Alternative Tentacles
Punk icon, Jello Biafra is one of the country’s most outspoken supporters of free speech and freedom (con- stitutional or otherwise.) Biafra is best-known as leader and vocalist of the Dead Kennedys, a pioneering punk rock band featuring smart, political lyrics with furious music. Today he tours the world as a spoken word artist addressing censorship, social responsibility, government follies and mistruths, educational overhaul, the decriminalization of drugs. He also runs the independent record label Alternative Tentacles, a company he started to avoid corporate censorship of his words and music. After watching a recent Iggy Pop and the Stooges show, Biafra decided you’re never to old to rock out and started his own band Jello Biafra and the Guantanamo School of Medicine.

Bad Religion
Brian Baker (born February 25, 1965) is an American punk rock musician. He is best known as one of the founding members of the hardcore punk band Minor Threat, and as a guitarist in Bad Religion since 1994.

Industrial Amusement
A member of the legendary MC5, guitarist and proto-punk icon Wayne Kramer returned to prominence during the 1990s as a solo performer. Born April 30, 1948 in Detroit, he co-founded the MC5 in 1965, teaming with the great Fred “Sonic” Smith to create the band’s incendiary twin-guitar attack; their first album, 1969’s Kick Out the Jams, remains one of the most influential records of the era, its raw, visceral sound laying the groundwork for the rise of punk a decade later.

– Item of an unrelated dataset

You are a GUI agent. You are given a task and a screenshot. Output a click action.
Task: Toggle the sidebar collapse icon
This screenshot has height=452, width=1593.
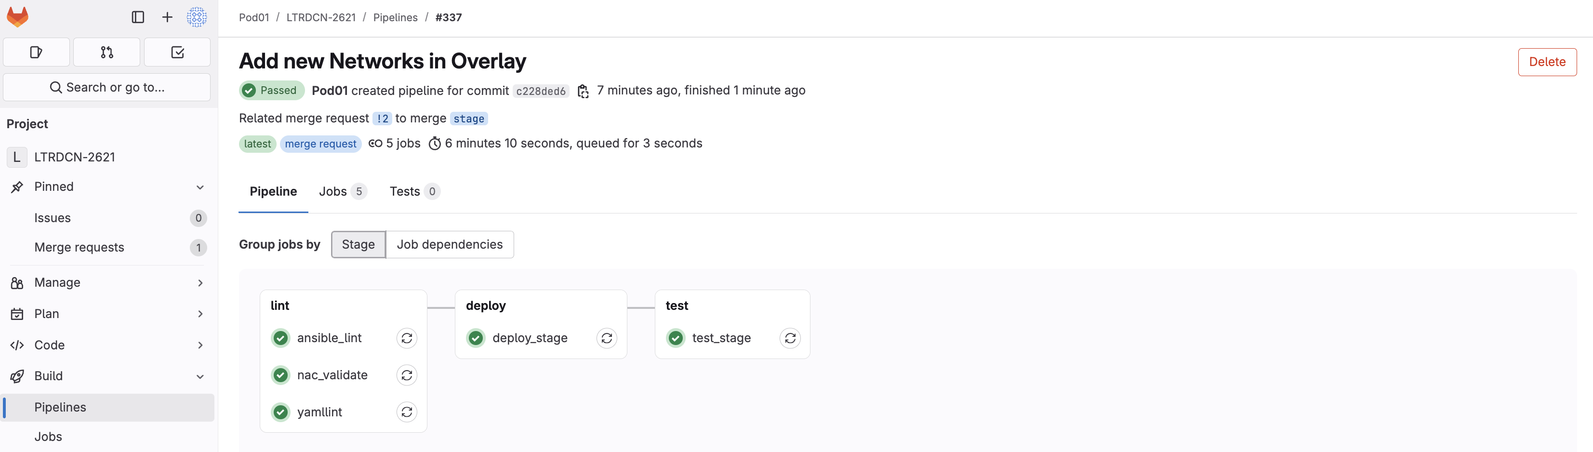(x=138, y=17)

JACKIE RICHARDSON (vocalist) is one of Canada’s most highly regarded stars of gospel, jazz, and blues, also well-known for her huge volume of stage, screen, and studio work. She grew up in Richmond Hill, Ontario, Canada near Toronto, where, at the age of 16, she began performing professionally for the first time with ‘The Tiaras’ Quartet, later performing frequently at Canadian Armed Forces bases across Canada, throughout the South Pacific, and The Far East. Since then she has acted in film, theatre, and television, and toured across Canada and around the world performing and/or recording with renowned artists including Ray Charles, Anne Murray, Dr. John, Celine Dion, Rita Chiarelli, Morgan Davis, Alannah Myles, Joe Sealy, Ken Whiteley, Kingsley Etienne, Jeff Jones, and Michelle Wright. She has appeared in films directed by Sidney Lumet and Norman Jewison, and starred opposite Christopher Reeve, Sidney Poitier, Jane Seymour, and Keifer Sutherland, and starred in stage shows including “No! No! Nanette”, “Anything Goes”, “Hello Dolly!; and “Raisin in the Sun”.